THE PROBLEM:
Reproduce the listing below precisely, leaving every line intact.

EXTRACTED ENTRIES:
::::::::

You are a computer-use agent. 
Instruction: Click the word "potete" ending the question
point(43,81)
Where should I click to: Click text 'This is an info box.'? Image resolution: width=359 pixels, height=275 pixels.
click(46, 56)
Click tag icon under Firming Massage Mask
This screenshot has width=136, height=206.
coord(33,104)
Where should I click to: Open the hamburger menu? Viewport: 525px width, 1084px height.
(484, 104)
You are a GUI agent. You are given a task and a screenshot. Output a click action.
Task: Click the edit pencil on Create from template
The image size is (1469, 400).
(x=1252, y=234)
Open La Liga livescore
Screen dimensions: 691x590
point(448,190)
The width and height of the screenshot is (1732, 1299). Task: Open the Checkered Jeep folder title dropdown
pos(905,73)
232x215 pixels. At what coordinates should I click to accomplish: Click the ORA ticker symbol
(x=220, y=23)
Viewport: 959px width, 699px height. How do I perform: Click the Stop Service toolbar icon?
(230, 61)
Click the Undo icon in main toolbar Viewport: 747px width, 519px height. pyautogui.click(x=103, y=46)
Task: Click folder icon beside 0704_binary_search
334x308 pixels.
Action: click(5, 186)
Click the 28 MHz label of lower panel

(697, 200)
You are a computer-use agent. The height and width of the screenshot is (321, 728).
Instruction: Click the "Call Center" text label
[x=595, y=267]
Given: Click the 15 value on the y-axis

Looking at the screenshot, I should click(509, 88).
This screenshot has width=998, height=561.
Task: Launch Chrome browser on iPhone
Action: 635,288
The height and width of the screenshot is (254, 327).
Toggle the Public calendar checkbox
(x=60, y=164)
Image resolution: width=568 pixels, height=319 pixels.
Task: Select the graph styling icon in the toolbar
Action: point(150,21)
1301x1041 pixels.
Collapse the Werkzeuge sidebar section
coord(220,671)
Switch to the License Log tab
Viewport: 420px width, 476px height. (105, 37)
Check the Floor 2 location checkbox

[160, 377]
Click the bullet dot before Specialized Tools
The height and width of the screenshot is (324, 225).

::::::::

REPLY TO THE EXERCISE:
You are a computer-use agent. 
Instruction: Click the word "potete" ending the question
point(43,81)
Where should I click to: Click text 'This is an info box.'? Image resolution: width=359 pixels, height=275 pixels.
click(46, 56)
Click tag icon under Firming Massage Mask
This screenshot has width=136, height=206.
coord(33,104)
Where should I click to: Open the hamburger menu? Viewport: 525px width, 1084px height.
(484, 104)
You are a GUI agent. You are given a task and a screenshot. Output a click action.
Task: Click the edit pencil on Create from template
The image size is (1469, 400).
(x=1252, y=234)
Open La Liga livescore
Screen dimensions: 691x590
point(448,190)
The width and height of the screenshot is (1732, 1299). Task: Open the Checkered Jeep folder title dropdown
pos(905,73)
232x215 pixels. At what coordinates should I click to accomplish: Click the ORA ticker symbol
(x=220, y=23)
Viewport: 959px width, 699px height. How do I perform: Click the Stop Service toolbar icon?
(230, 61)
Click the Undo icon in main toolbar Viewport: 747px width, 519px height. pyautogui.click(x=103, y=46)
Task: Click folder icon beside 0704_binary_search
334x308 pixels.
Action: click(5, 186)
Click the 28 MHz label of lower panel

(697, 200)
You are a computer-use agent. The height and width of the screenshot is (321, 728).
Instruction: Click the "Call Center" text label
[x=595, y=267]
Given: Click the 15 value on the y-axis

Looking at the screenshot, I should click(509, 88).
This screenshot has width=998, height=561.
Task: Launch Chrome browser on iPhone
Action: 635,288
The height and width of the screenshot is (254, 327).
Toggle the Public calendar checkbox
(x=60, y=164)
Image resolution: width=568 pixels, height=319 pixels.
Task: Select the graph styling icon in the toolbar
Action: point(150,21)
1301x1041 pixels.
Collapse the Werkzeuge sidebar section
coord(220,671)
Switch to the License Log tab
Viewport: 420px width, 476px height. (105, 37)
Check the Floor 2 location checkbox

[160, 377]
Click the bullet dot before Specialized Tools
The height and width of the screenshot is (324, 225).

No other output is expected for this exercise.